TheRedArchive

~ archived since 2018 ~

13

Background: recent ex-Christian, hopeless romantic beta in past and leading expert on the friend-zone. Recently found TRP which challenged and is changing my (remnant Christian) beta views on women, relationships, sex, dating, … Still scared shitless of non-christian girls due to upbringing.

Context: Fancied a girl -fellow student- for a while and grew balls to talk to her instead of creeping around as I probably would have in the past (thanks TRP!). Grew them some more - still scared shitless though - and asked her out for a drink (Thanks TRP!). First response, “Oh sorry, really busy this evening, but I would love to some other time”. No problem, give it a rest and try again couple of days later. “Oh I really have no time tonight, sorry” was the answer once more… Oh well, probably no interest, moving on (thanks TRP!). Until, the next day “Hey, I’m looking for someone to grab some Ice-cream with, you interested?”.

Situation: Curiosity spiked, there perhaps is interest!

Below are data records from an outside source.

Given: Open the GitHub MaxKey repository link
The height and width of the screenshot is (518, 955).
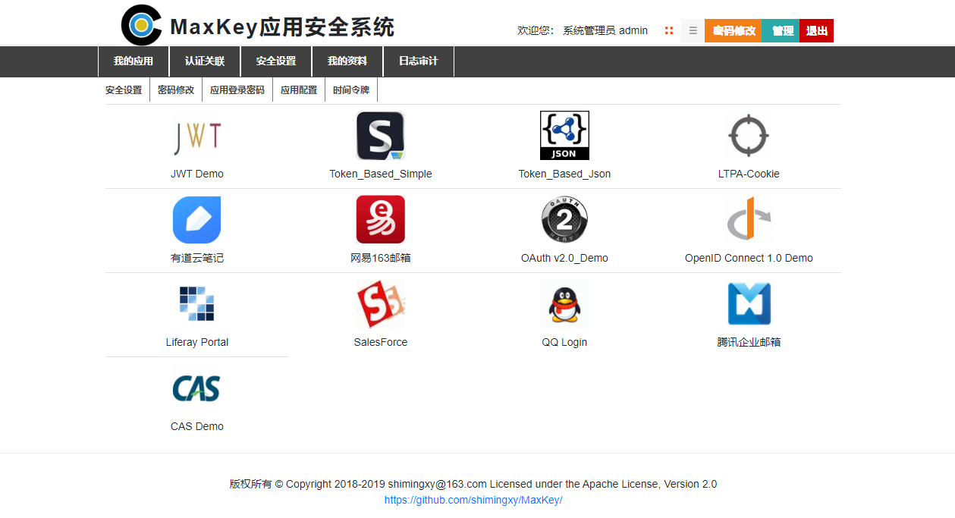Looking at the screenshot, I should click(x=473, y=501).
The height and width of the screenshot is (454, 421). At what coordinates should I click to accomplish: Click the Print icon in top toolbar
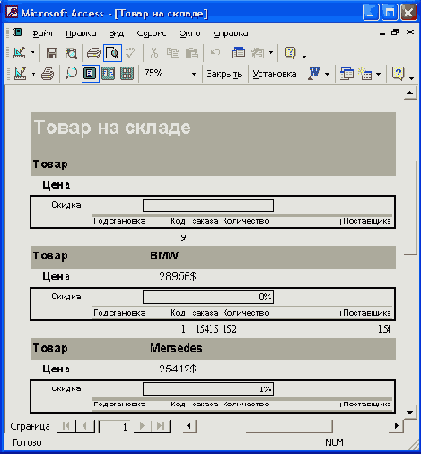[93, 53]
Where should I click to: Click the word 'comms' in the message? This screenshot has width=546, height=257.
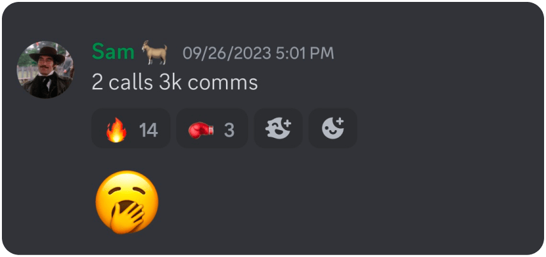(222, 84)
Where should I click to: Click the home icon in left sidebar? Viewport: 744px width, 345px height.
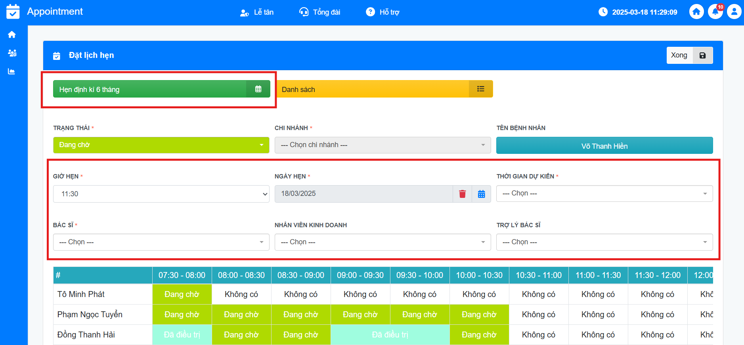tap(12, 35)
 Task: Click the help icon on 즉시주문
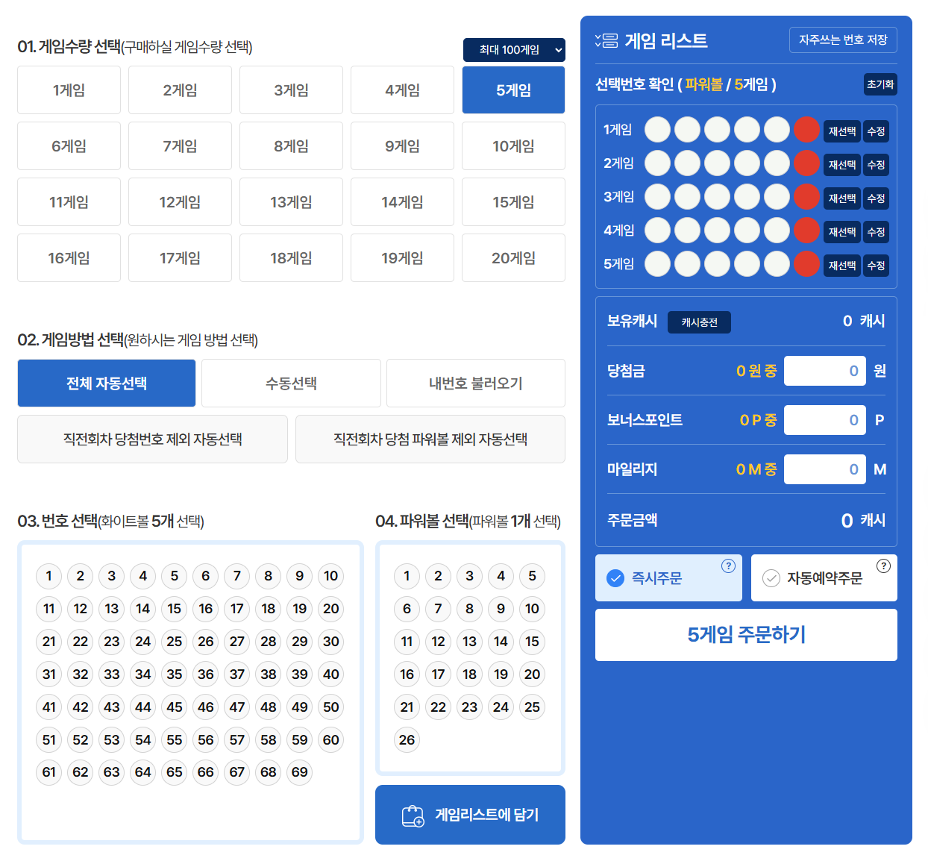coord(728,566)
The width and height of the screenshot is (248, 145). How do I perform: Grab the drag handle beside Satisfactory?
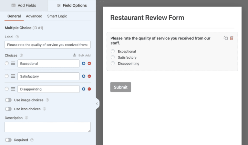click(x=13, y=76)
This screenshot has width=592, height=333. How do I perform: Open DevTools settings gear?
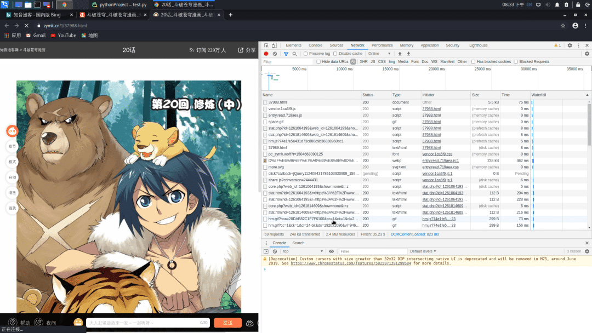click(x=569, y=45)
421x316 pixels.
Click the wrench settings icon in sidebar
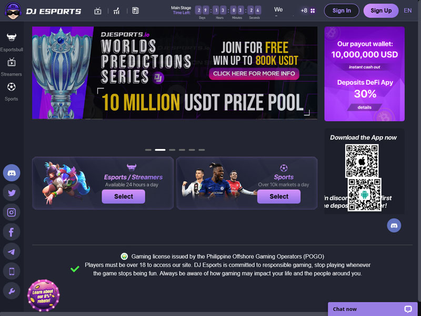click(x=12, y=291)
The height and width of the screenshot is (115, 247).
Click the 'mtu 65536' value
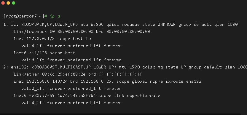92,25
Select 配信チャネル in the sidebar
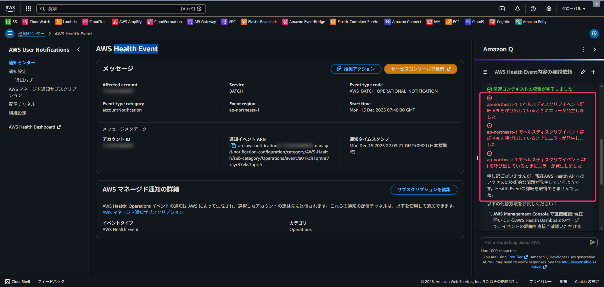The width and height of the screenshot is (604, 287). click(x=22, y=104)
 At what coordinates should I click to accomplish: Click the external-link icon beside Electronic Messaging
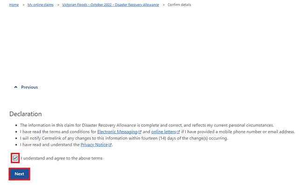140,132
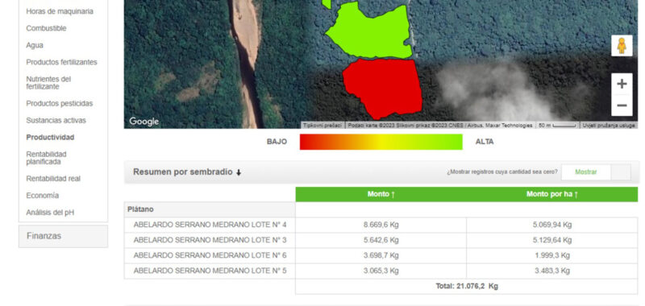Select the red field polygon on map
Screen dimensions: 645x306
point(382,88)
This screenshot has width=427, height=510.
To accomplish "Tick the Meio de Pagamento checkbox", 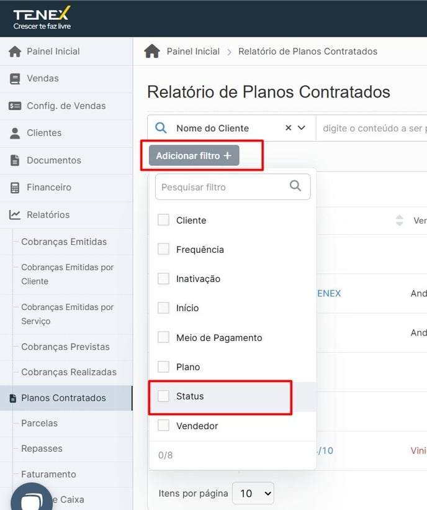I will (x=163, y=337).
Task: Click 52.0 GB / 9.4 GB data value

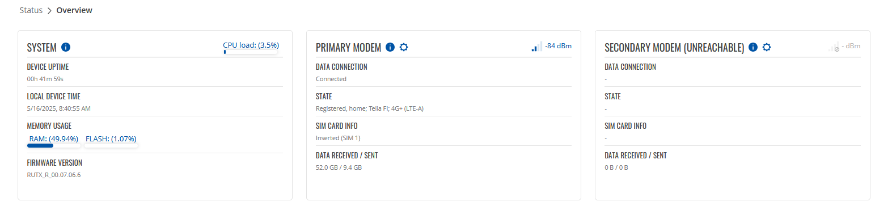Action: 339,167
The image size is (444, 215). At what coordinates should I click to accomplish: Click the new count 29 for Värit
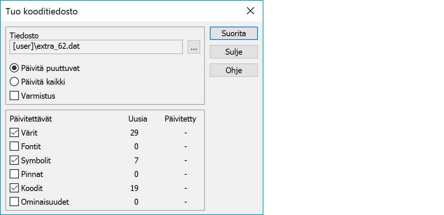(134, 133)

We met up, I stayed calm, assertive and just my jolly old self (thanks TRP!). Ended up in a quiet park in beautiful sunshine. Great chemistry, body language open and welcoming, no rejection of physical escalation, things are looking great! But then, “I can’t stay too long, I have dinner arrangements with my sister and my BOYFRIEND”. Turns out she’s in an 18-month relationship! Didn’t mention it once even though I –obviously - asked her out on two separate occasions. This however did not break me because I did not invest too much in her beforehand as I would have previously (Thanks TRP!). I then was brutally honest about my intentions in meeting up with her and called her out on her bullshit mixed signalling, whilst holding frame (thanks TRP!). This is something I could not have dreamt of in the past because women were like holy beings to me (Thanks TRP!). She seems a bit startled that I called it out, apologises. I swiftly make an end to any following conversations and we part ways soon after.

Conclusion: Where Beta-me would have apologized for not being aware she had a boyfriend and ended up in a horribly awkward friend-zone pit of doom. I now, head held high, walk towards a future filled with endless opportunity. THANKS TRP!

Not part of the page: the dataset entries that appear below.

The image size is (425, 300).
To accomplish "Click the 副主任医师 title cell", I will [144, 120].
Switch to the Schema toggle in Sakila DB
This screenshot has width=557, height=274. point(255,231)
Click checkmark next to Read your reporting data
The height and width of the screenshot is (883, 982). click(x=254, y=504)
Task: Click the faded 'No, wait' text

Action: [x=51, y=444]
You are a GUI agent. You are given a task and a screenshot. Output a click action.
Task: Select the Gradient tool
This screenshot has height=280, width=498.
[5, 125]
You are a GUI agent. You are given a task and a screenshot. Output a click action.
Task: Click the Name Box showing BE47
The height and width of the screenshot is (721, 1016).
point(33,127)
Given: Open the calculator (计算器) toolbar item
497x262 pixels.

TL,DR: First date with girl turns sour after she mentions her never before mentioned boyfriend. Thanks to TRP did not end up in the friend-zone but called her out on her bullshit mixed signalling. Thanks TRP!

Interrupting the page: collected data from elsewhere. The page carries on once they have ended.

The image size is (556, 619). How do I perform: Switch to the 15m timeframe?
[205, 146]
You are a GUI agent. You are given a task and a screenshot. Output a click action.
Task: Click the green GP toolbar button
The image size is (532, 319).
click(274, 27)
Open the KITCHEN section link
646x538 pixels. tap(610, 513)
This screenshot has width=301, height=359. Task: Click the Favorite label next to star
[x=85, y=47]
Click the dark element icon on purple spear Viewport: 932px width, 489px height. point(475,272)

[–]corsega3 points4 points  (3 children) | Copy Link

Just a note on this:

If a girl agrees to go out with you for a drink, she knows sex is on the table, unless she's completely daft.

She didn't mention her boyfriend to you until later. That means she was SCREENING you as a potential sexual partner. Remember that girls are hypergamous — they'll swing from branch to branch to see if there's a better option out there.

The fact that she brought up her boyfriend means the date failed in some way, or she wasn't as attracted to you as she thought.

Keep that in mind for next time, and think about what you could improve to make the next one go better!

[–]BiomedScientist points points [recovered] | Copy Link

"The fact that she brought up her boyfriend means the date failed in some way, or she wasn't as attracted to you as she thought."

Haven't thought about it like that yet. Thanks for the insight, I'll keep it in mind!

[–]dapowa0 points1 point  (1 child) | Copy Link

also: boyfriend might just be her saying she's attractive, that's cool. she can have a boyfriend all she'd like, i'd still have tried to smash -- cause at the end of the day, it's on her to tell you no.

[–]ThePwnter0 points1 point  (0 children) | Copy Link

"i'd still have tried to smash -- cause at the end of the day, it's on her to tell you no"

There is so much truth to that statement. When the OP got offended with her I just cringed. He should have held frame and banged the crap out of her, AND THEN moved on.

You can kill a man, but you can't kill an idea.